A 2024 Trump Presidency could help juice battered stock markets, according to ex-White House communications director Anthony Scaramucci, but warned about his former boss’s tendency to rock political stability.
Former U.S. President Donald Trump announced from his Florida estate on Tuesday night that he was launching a third White House campaign.
“I am running because I believe the world has not yet seen the true glory of what this nation can be,” he told an audience at his Mar-a-Lago club.
Speaking to reporters at a conference in Singapore on Wednesday, Anthony Scaramucci—the founder of Skybridge Capital who served as Trump’s communications chief before he was sacked after just 10 days—predicted the former president’s fast-and-loose tendencies could help boost financial markets.
“He’s the Holy Trinity of market lubrication,” he said, in remarks reported by news agency Reuters. “Stimulus, through deficit spending, low interest rates—easy money—and a lack of regulation.”
However, Scaramucci acknowledged that Trump also threatened to create volatility in markets that have already suffered a year of shaky ground.
“The flip side is [investors] also know that he creates what markets absolutely hate: political instability,” he said. “If any one of those other candidates can present themselves with some of the Trump messaging without the Trump drama, there might be opportunities.”
Throughout his presidency, Trump often took to Twitter to celebrate the strength of the U.S. stock market. Within the first two years of being in office, Trump had tweeted at least 60 times about the stock market, according to CNBC, frequently taking credit for its successes.
‘Gridlock in DC’
Markets have so far had a muted response to Trump’s widely anticipated announcement, with U.S. stock futures dipping slightly on Wednesday and European markets instead reacting to a missile crossing the Ukrainian border and exploding on Polish territory.

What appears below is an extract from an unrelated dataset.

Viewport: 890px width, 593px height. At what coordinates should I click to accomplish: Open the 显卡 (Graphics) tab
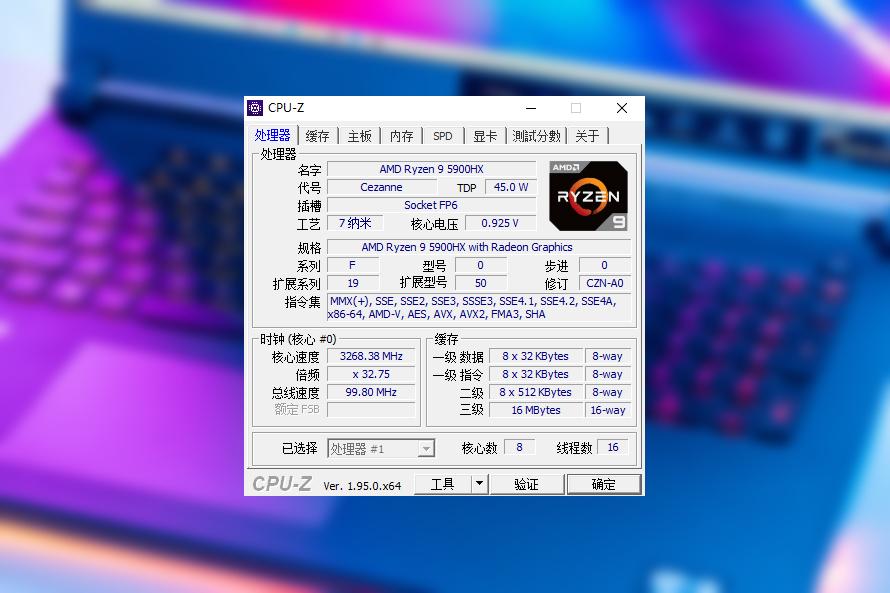484,135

In a note on Wednesday, Matt Simpson, a market analyst at Australia’s City Index, said that at this stage, the biggest question on investors’ minds was whether Trump’s presidential bid would divide the Republican party and inadvertently hand the Democrats “an easy win.”

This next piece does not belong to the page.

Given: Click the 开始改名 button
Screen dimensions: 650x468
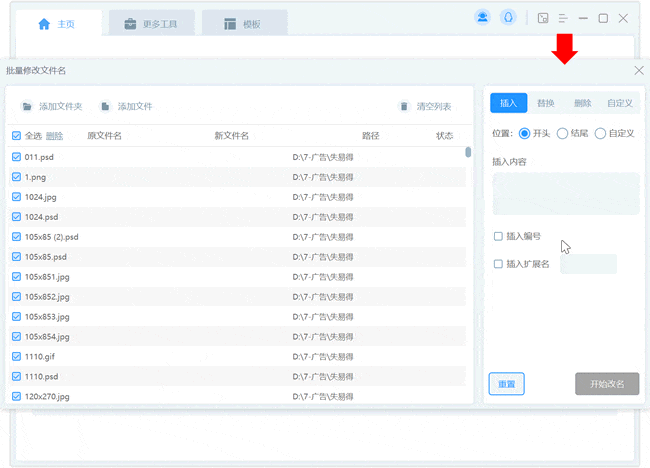Looking at the screenshot, I should 607,384.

Simpson noted that Trump was “likely just warming up for what could be another turbulent 2-years (at least) for U.S. politics,” but conceded that a lot could happen before the 2024 vote.
“If inflation is not under control, it will put the Dems in a very weak position by the elections,” he said.

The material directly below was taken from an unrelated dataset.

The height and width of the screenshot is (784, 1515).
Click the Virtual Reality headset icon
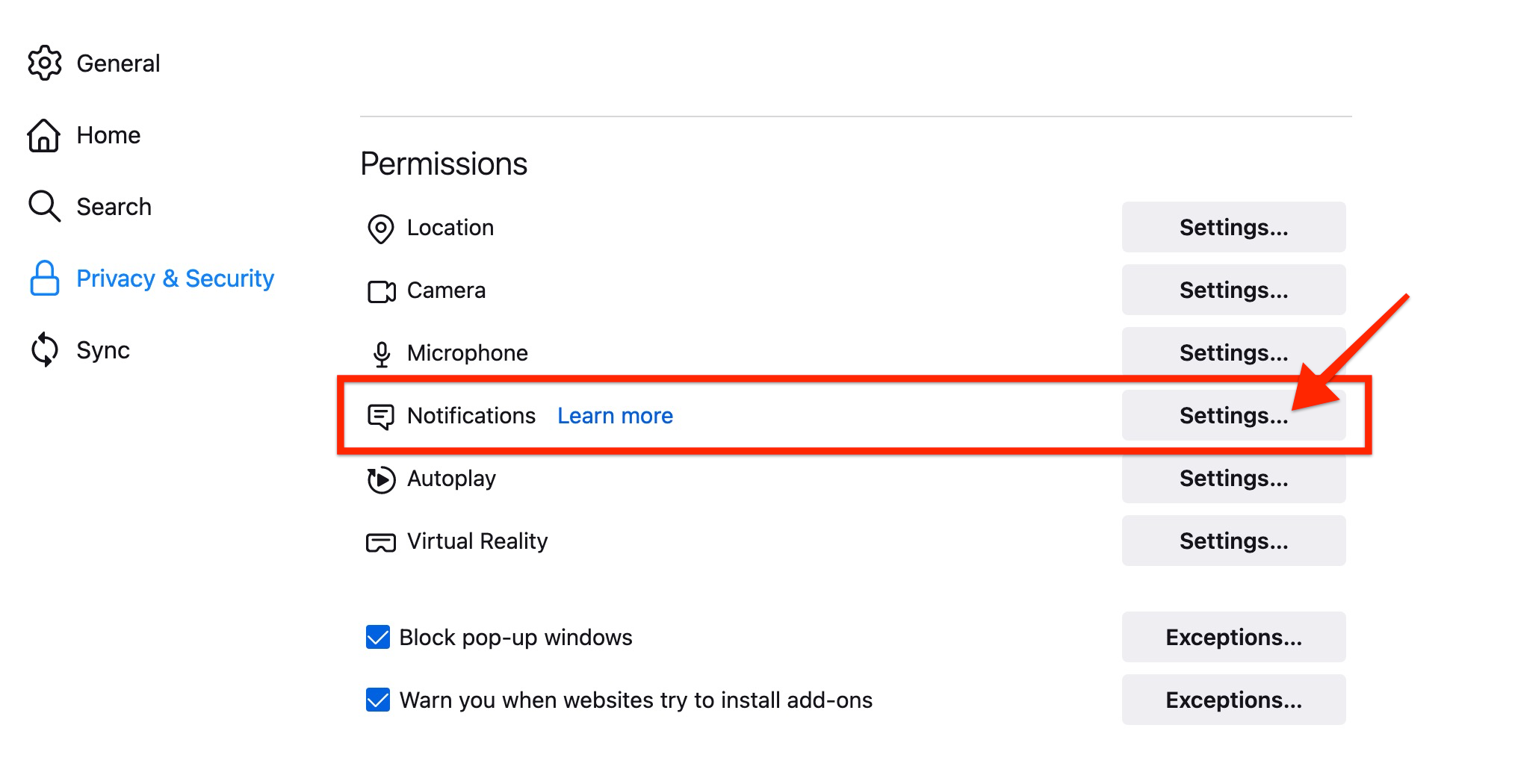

“However, it’s a long arduous road to the White House and as of yet Trump wields no presidential powers, so it could take some time for markets to take notice—which is likely why they showed no meaningful reaction today, from an announcement we all fully expected.”
Edward Moya, a senior market analyst at OANDA, told Fortune that Trump’s candidacy is unlikely to do the Republican party—or U.S. equities—any big favors right now.
“Republicans are divided and that is bringing down the odds for them to take over the White House in 2024. If President Trump didn’t announce, expectations for the Republican Party to deliver a red wave in 2024 would probably be much better,” he said.
“If Wall Street anticipates a candidate like Ron DeSantis is the favorite to win the nomination, you might see a strong case being made for being aggressive with U.S. stocks,” Moya added. “Gridlock in DC, however, will be how traders will price in the next couple of years, which means the only thing that matters right now is the path of inflation.”
Meanwhile, Padhraic Garvey, regional head of research for the Americas at ING, said market performance in the wake of the next presidential election would be about the economy, not the winning candidate.
“By the end of 2024 into early 2025, the Fed will likely have delivered a number of rate cuts that help to resuscitate an economy that had been hammered into submission from previous hikes (the ones ongoing),” he told Fortune on Wednesday. “The likely positive gloss on growth, of the non-inflationary kind this time, can be positive for markets. This more than anything might be a rationale for markets to do better post the 2024 presidential elections, for all candidates.”
For Trump specifically, Garvey said, market performance would partly depend on whether he controlled both houses of Congress.
“If he did, markets might anticipate a more pro-business, anti-deregulatory combination that could be viewed as positive for corporate America. Or at least markets could postulate that as a possible outcome,” he said.
“If he didn’t, his sphere of influence would tend to be directed at international affairs, which could go either way in terms of market impact. Markets do tend to prefer a split administration, as it tends then to be less intrusive. But the Trump version would likely be confrontational based off of his previous performances.”